[What the task requires] The records that follow must be transcribed in full, without any change.

#### Records for this exercise

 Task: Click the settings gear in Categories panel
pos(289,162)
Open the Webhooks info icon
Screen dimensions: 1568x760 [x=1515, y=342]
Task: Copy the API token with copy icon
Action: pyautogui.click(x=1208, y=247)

########

[Written response]
 Task: Click the settings gear in Categories panel
pos(289,162)
Open the Webhooks info icon
Screen dimensions: 1568x760 [x=1515, y=342]
Task: Copy the API token with copy icon
Action: pyautogui.click(x=1208, y=247)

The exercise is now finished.